German and broader European equities have enjoyed a stellar start to the year but during a bumpy summer stocks retraced many of those gains. Recent weeks have seen their fortunes improve once again but past performance suggests that the upcoming German Federal election scheduled for this Sunday, September 24, could threaten some of the current momentum.
Using hedge fund analytics tool Kensho, CNBC crunched some numbers to show how stock indexes in Europe have historically performed following German Federal elections. The data set shows the average return following seven different federal elections in Germany, dating back to 1990.
The results are not encouraging with Germany's flagship DAX 30 index - comprising the 30 largest domestic companies trading on the Frankfurt Stock Exchange - posting an average -0.94 percent decline over the two trading sessions following an election. Only on two occasions were returns positive while the most drastic post-vote tumble came in 2002 when the index slid by -3.37 percent.
The picture for the U.K. benchmark FTSE 100 index is much the same with an average -0.85 percent decline over the same period while the return on France's benchmark CAC 40 index sits between the dismal performances of the latter two, coming in with an average -0.91 percent slide. Amsterdam Stock Exchange's AEX index of the Netherlands' 25 most traded stocks is also flailing in red ink when returns are viewed over the period, capable of delivering only an average -0.38 percent fall.
Indeed it's really only Belgium's flagship BEL 20 index that is able to keep its head above water – and only just! – with an average +0.05 percent return over the two days following the last seven German elections.
The euro – the currency used by Germany, France, Belgium and the Netherlands, among the 19 countries of the euro zone for which it is the official tender – has delivered a sharp rise against the U.S. dollar of nearly +13 percent so far this year. If history is any guide, however, it could be set to shed some of those gains in the immediate two-day wake of the German election with an average return of negative -0.27 percent over that time frame using data from the four elections held in the country since the single currency was first introduced in 1999. The euro has an even more disappointing track record against the British pound and the with respective historical average losses against these currencies over the same periods of -0.50 percent and -0.62 percent.

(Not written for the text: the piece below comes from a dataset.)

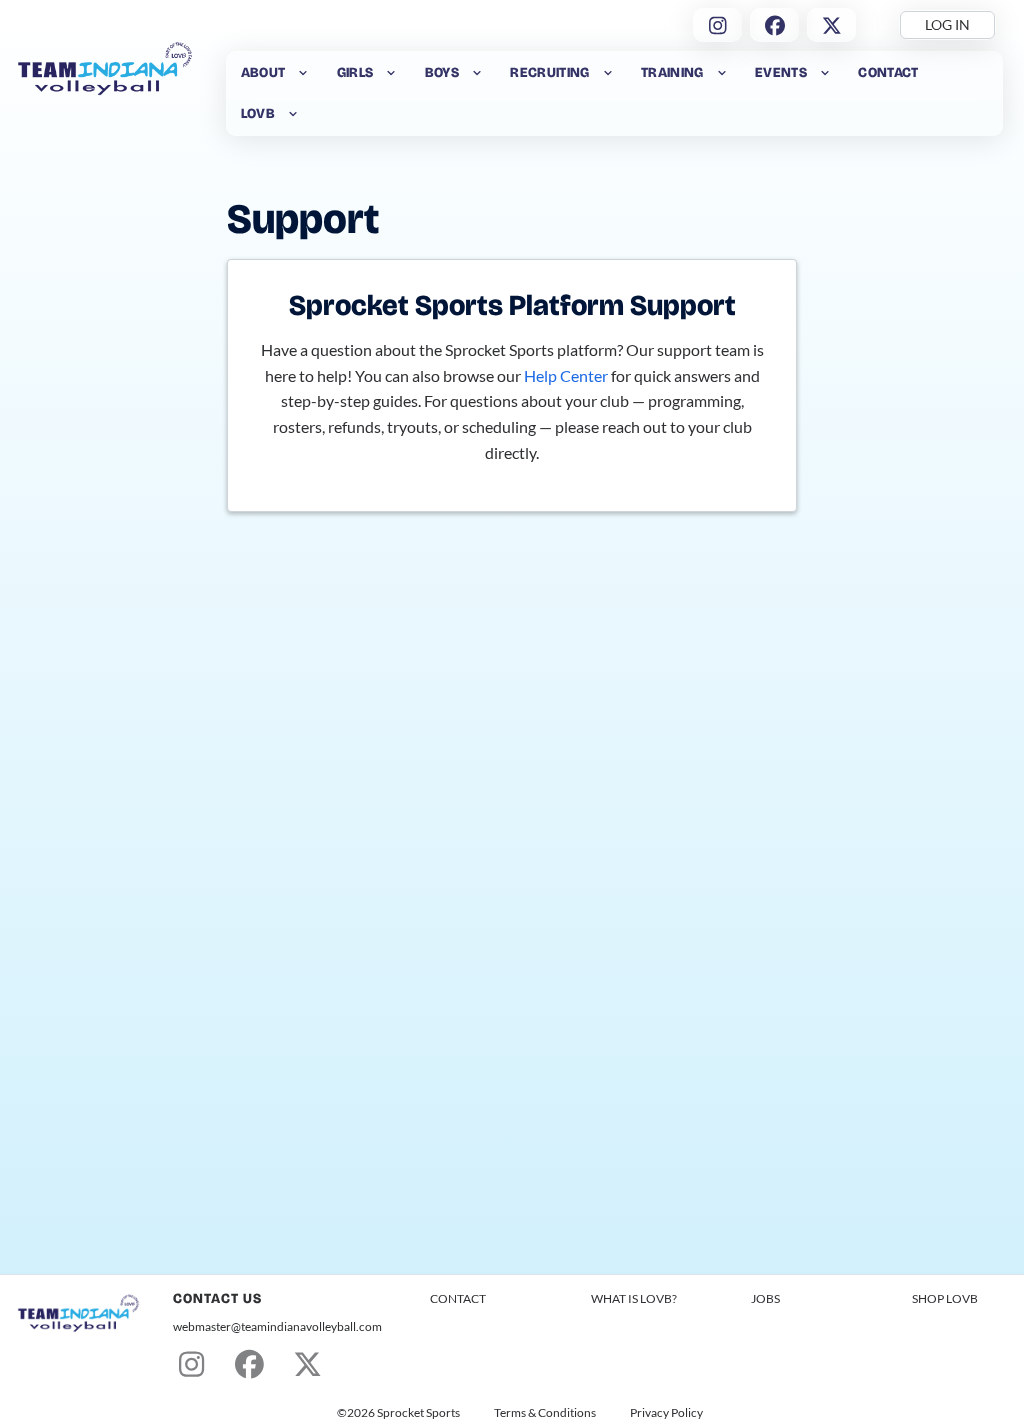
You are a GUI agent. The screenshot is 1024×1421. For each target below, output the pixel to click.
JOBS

The elections are taking place amid a period within which global events such as tensions regarding North Korea's nuclear program, hints that central banks are finally beginning their slow march towards the ultra-loose monetary policy exit door and a spate of both natural weather-related disasters and terrorist attacks have been keenly influencing the trajectory of global markets. Therefore, while the data show a remarkably consistent pattern and provide an interesting reference point, it's to be expected that these types of events will continue to drive the course of European equities in the days following this year's election to determine the Chancellor of Germany.
This election sees incumbent Angela Merkel standing for her fourth term as Chancellor and considered the favorite to win with the latest polls pointing to her center-right Christian Democratic Union (CDU) and its Bavarian sister-party the Christian Social Union (CSU) sweeping up a combined vote of around 36 percent. This compares to 22 percent of the vote according to the same polls for the party of her closest rivals, the Social Democratic Party (SPD).
While Merkel is widely expected to hold her position following the election, what is less clear is the composition of any coalition the government will likely be compelled to organize. However, the final composition should not matter too much to either the course of domestic politics or markets, according to Holger Schmieding, chief economist at Berenberg.
"…Observers tend to overemphasize the difference that the precise composition of the government in Berlin would make," he wrote in a note to clients on Thursday.